A more involved example is exponential generating functions for Bell
polynomials, which encode the ways a set of size \(n\) can be partitioned
into \(k\) parts.

Using "Data.YAP.PowerSeries.Maclaurin", an exponential generating
function for the sequence of variables,

\[
\bar x (t) = \sum_{n=1}^\infty x_n \frac{t^n}{n!}
\]

can be defined as

@
xs :: PowerSeries (GenPolynomial Xs Natural)
xs = fromDerivatives (zero:map (genIndeterminate . X) (iterate (+one) one))
@

The exponential generating function for complete Bell polynomials is
obtained by applying the exponential transform to this series:

\[
e^{ \bar x (t) } = 1 + \sum_{n=1}^\infty B_n(x_1,\ldots, x_n) \frac{t^n}{n!}
\]

@
completeBell :: PowerSeries (GenPolynomial Xs Natural)
completeBell = compose expS xs
@

In these polynomials, subscripts denote the size of each part,
superscripts denote the number of parts of that size, and coefficients
denote the number of ways of partitioning \(n\) elements into parts of
those sizes.  For example, the 4th entry is:

>>> (!!4) $ derivatives $ completeBell
fromAssocs [
(Sum (fromAssocs [(X 1,1),(X 3,1)]),4),
(Sum (fromAssocs [(X 1,2),(X 2,1)]),6),
(Sum (fromAssocs [(X 1,4)]),1),
(Sum (fromAssocs [(X 2,2)]),3),
(Sum (fromAssocs [(X 4,1)]),1)]

This encodes the Bell polynomial

\[
	B_4(x_1, x_2, x_3, x_4) =
		4 x_1 x_3 + 6 x_1^2 x_2 + x_1^4 + 3 x_2^2 + x_4
\]

which says that a set of 4 elements may be partitioned
in 4 ways into sets of size 1 and 3,
in 6 ways into 2 sets of size 1 and one of size 2,
in 1 way into 4 sets of size 1, and so on.

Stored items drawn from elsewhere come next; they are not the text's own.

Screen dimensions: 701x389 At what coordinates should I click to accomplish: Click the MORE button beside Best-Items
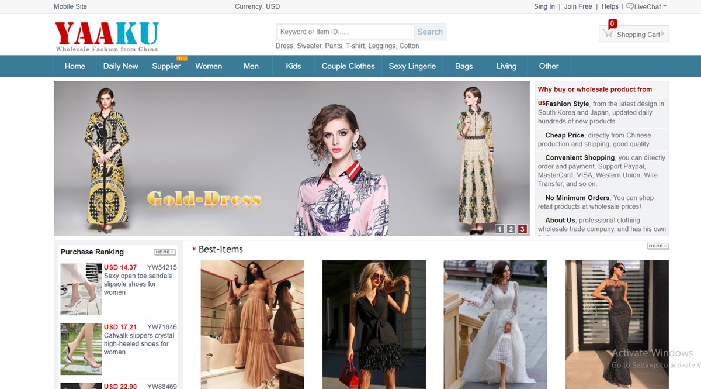(x=658, y=246)
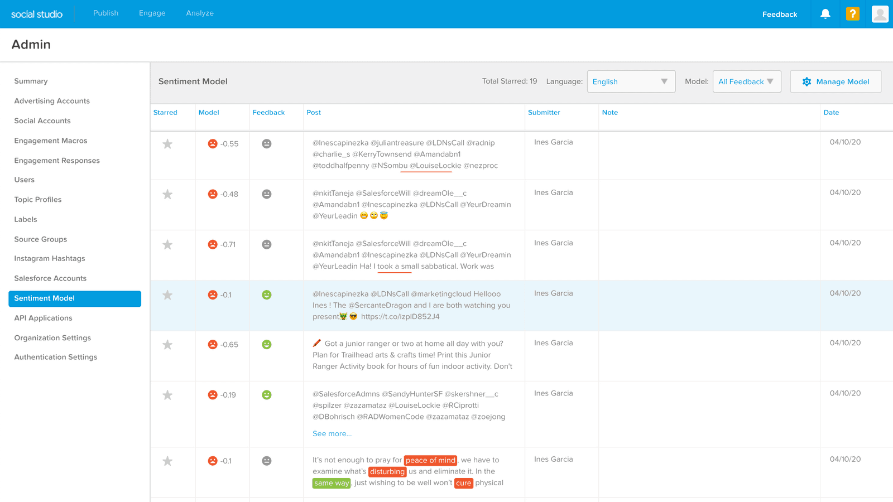Click the social studio logo
Image resolution: width=893 pixels, height=502 pixels.
(x=37, y=14)
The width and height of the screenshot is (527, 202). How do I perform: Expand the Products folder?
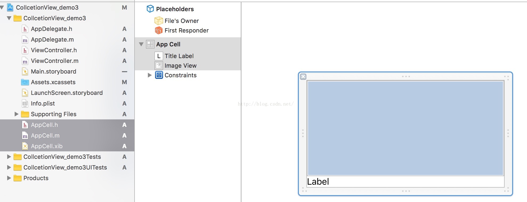tap(9, 178)
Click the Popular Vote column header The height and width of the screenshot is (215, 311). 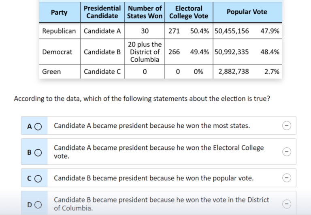click(247, 12)
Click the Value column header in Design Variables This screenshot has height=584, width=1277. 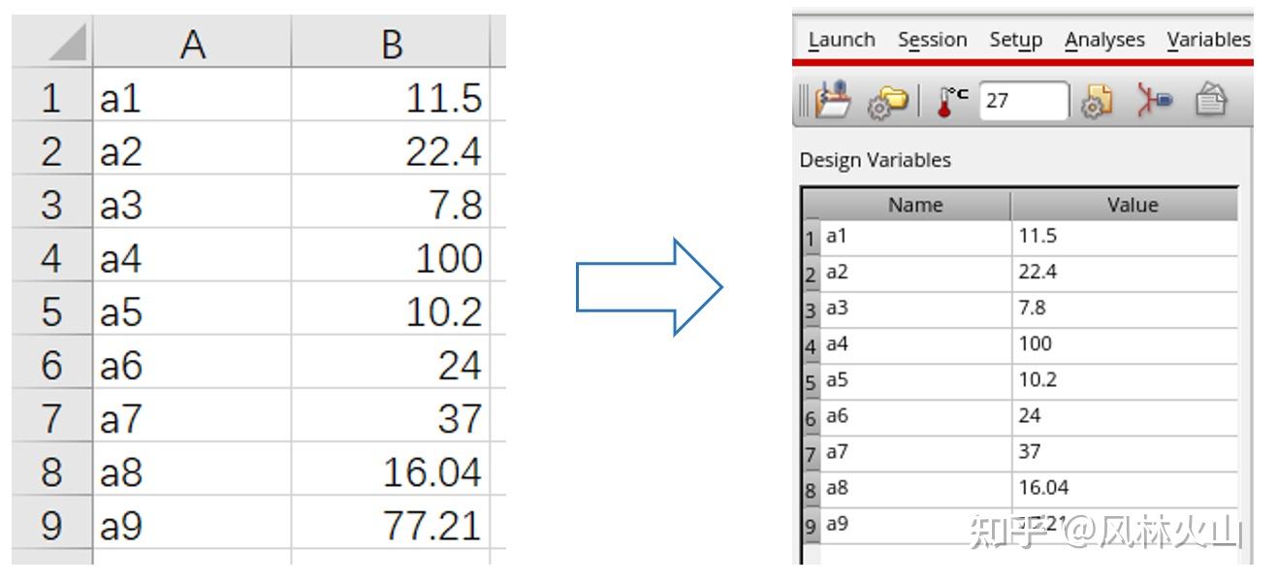point(1132,205)
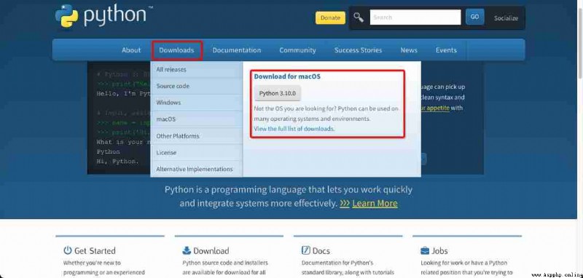Click the page vertical scrollbar

click(x=579, y=139)
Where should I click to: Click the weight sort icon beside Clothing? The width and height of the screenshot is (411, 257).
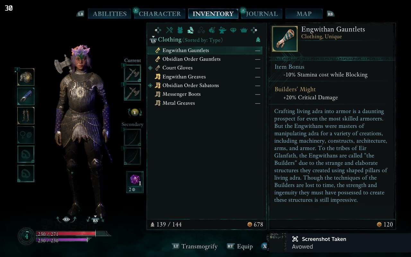(258, 40)
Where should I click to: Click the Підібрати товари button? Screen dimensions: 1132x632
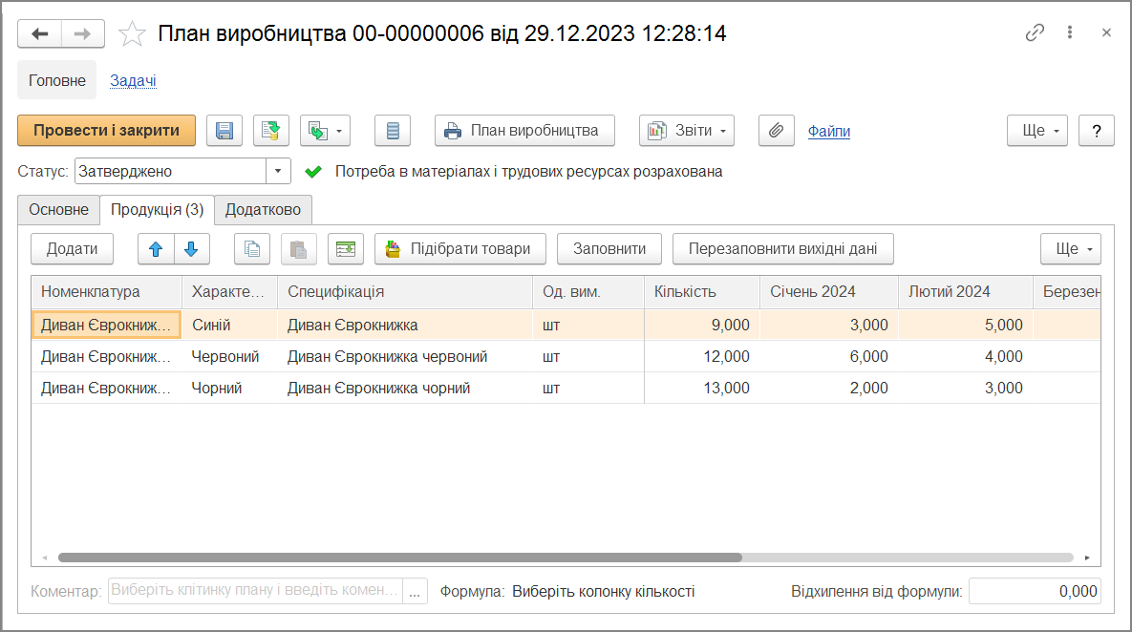459,249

Each complete Bell polynomial \(B_n\) is the sum of \(n\) partial Bell
polynomials \(B_{n,k}\) each describing partitions into \(k\) parts:

\[
	B_n(x_1, \ldots, x_n) = \sum_{k=1}^n B_{n,k}(x_1,\ldots,x_{n-k+1})
\]

The exponential generating function for partial Bell polynomials is

\[
e^{ u \bar x (t) } =
	1 + \sum_{n=1}^\infty
		\left( \sum_{k=1}^n B_{n,k}(x_1,\ldots,x_{n-k+1}) u^k \right)
		\frac{t^n}{n!}
\]

@
partialBell :: PowerSeries (Polynomial (GenPolynomial Xs Natural))
partialBell = binomialType xs
@

For example, the 4th entry is:

>>> (!!4) $ derivatives $ partialBell
fromCoefficients [
fromAssocs [],
fromAssocs [(Sum (fromAssocs [(X 4,1)]),1)],
fromAssocs [(Sum (fromAssocs [(X 1,1),(X 3,1)]),4),(Sum (fromAssocs [(X 2,2)]),3)],
fromAssocs [(Sum (fromAssocs [(X 1,2),(X 2,1)]),6)],
fromAssocs [(Sum (fromAssocs [(X 1,4)]),1)]]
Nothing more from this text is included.